Apparently there are millions of people at that crossroads, most of who are thirsting for more science information. Kazilek has numbers to prove it.
This year, "Ask A Biologist," an online science program designed to “excite and enrich” the learning experience of K-12 students, will easily pass 3 million visitors. The website, which also now has more than 6,000 pages (versus the one page Kazilek opened with 16 years ago), averages 10,000 visitors each day of the year.
“That is 40 to 60 percent growth over last year,” Kazilek says. “While we don’t compete with the numbers of, say Nickelodeon, it does show there is strong growth on the site.”
“Personally, I want more,” Kazilek adds. “I want 1 million viewers a month. We are moving that way.”

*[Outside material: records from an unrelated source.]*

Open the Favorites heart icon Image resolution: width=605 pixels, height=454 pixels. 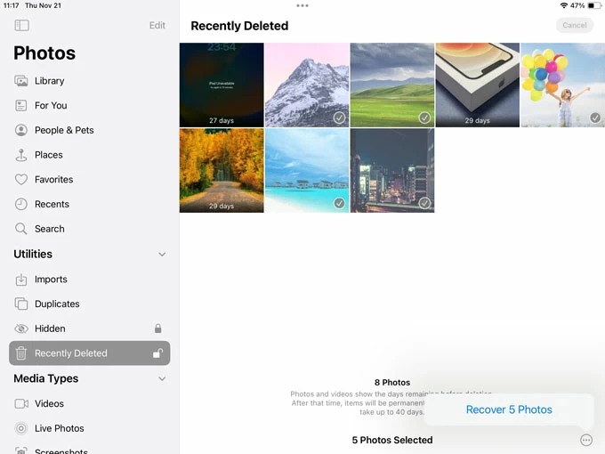[21, 180]
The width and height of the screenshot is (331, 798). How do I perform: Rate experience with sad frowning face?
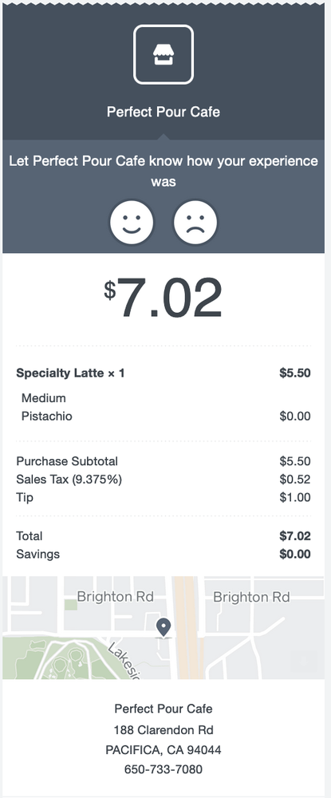pyautogui.click(x=195, y=223)
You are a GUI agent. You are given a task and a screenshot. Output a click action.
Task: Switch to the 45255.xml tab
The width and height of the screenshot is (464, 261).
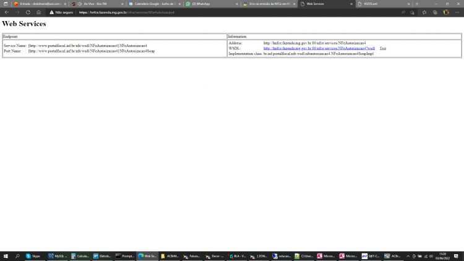pos(384,4)
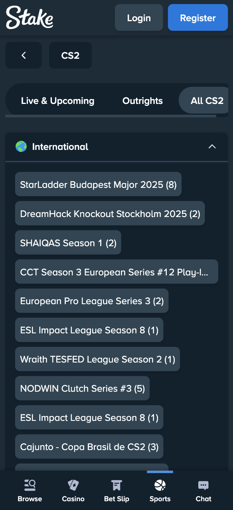Collapse the International section
233x510 pixels.
pos(212,147)
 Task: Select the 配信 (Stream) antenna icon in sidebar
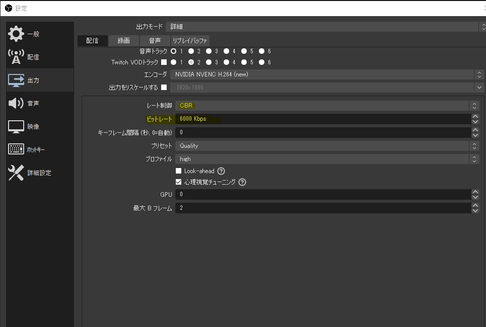(x=16, y=57)
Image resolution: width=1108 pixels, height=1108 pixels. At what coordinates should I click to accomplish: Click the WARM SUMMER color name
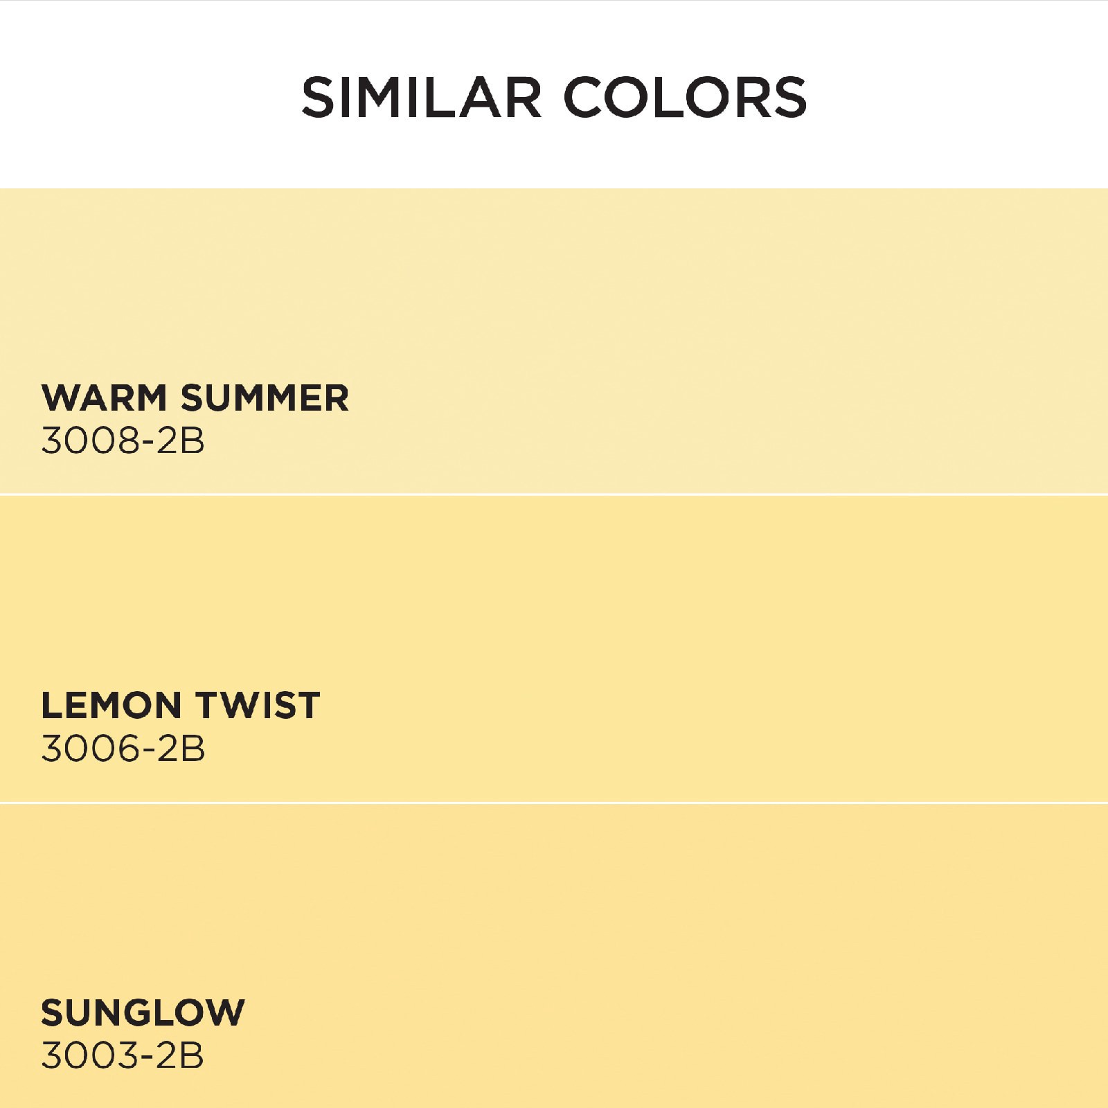195,398
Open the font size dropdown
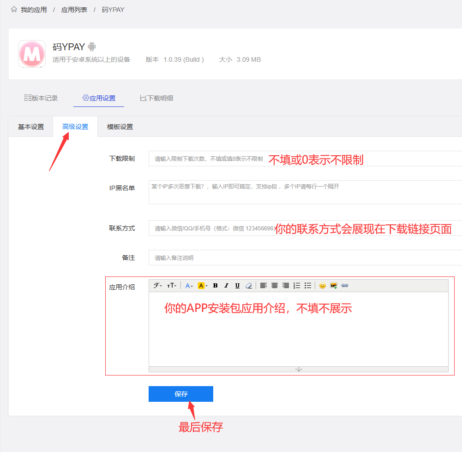This screenshot has width=462, height=452. tap(171, 286)
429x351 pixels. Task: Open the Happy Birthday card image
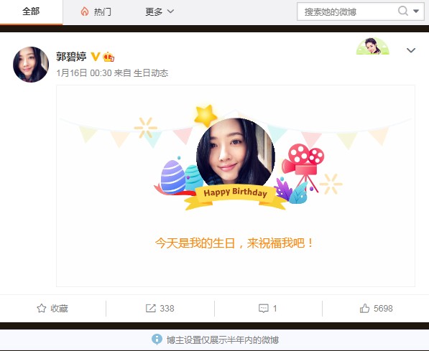(x=236, y=186)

The website’s footprint of 3 million viewers per year includes more than 120,000 downloads of PDF content, annually. One feature that sets the program apart is that students, teachers and parents have direct access to working scientists at ASU. The website collection has been officially accessioned by National Science Digital Library and is rated 100 percent child safe. It also has been recognized with several awards, including the 2009 American Association for the Advancement of Science Prize for Online Resources in Education (SPORE) and Best of the Web from the Center for Digital Education.
The website is popular, Kazilek says, because it offers exploration for all ages. The site contains articles about current research, profiles of scientists (including companion podcast interviews), an image gallery, mystery images, coloring pages and interactive quizzes. In addition, "Ask A Biologist" features fun, flexible data sets that can be used in and out of the classroom by teachers and parents.
The website regularly adds new games and activities that can be used in the classroom or in informal learning environments. For example, Body Depot – developed with the Arizona Science Center – offers visitors a place to learn about bones, the immune system, genetics and proteins using games, videos and stories.
Kazilek says plans are to expand the scope of "Ask A Biologist" to "Ask An Expert," opening up several new areas of expertise offered online through the ASU portal. New channels are being developed and tested for energy, sustainability, engineering chemistry, physics and anthropology.
“We have found that there is a role at the intersection of informal and formal education,” Kazilek adds. “We do story-telling with a purpose, adding activities and experiments, and trying to meet next generation educational standards. We are blending formal and informal learning. It is very exciting.”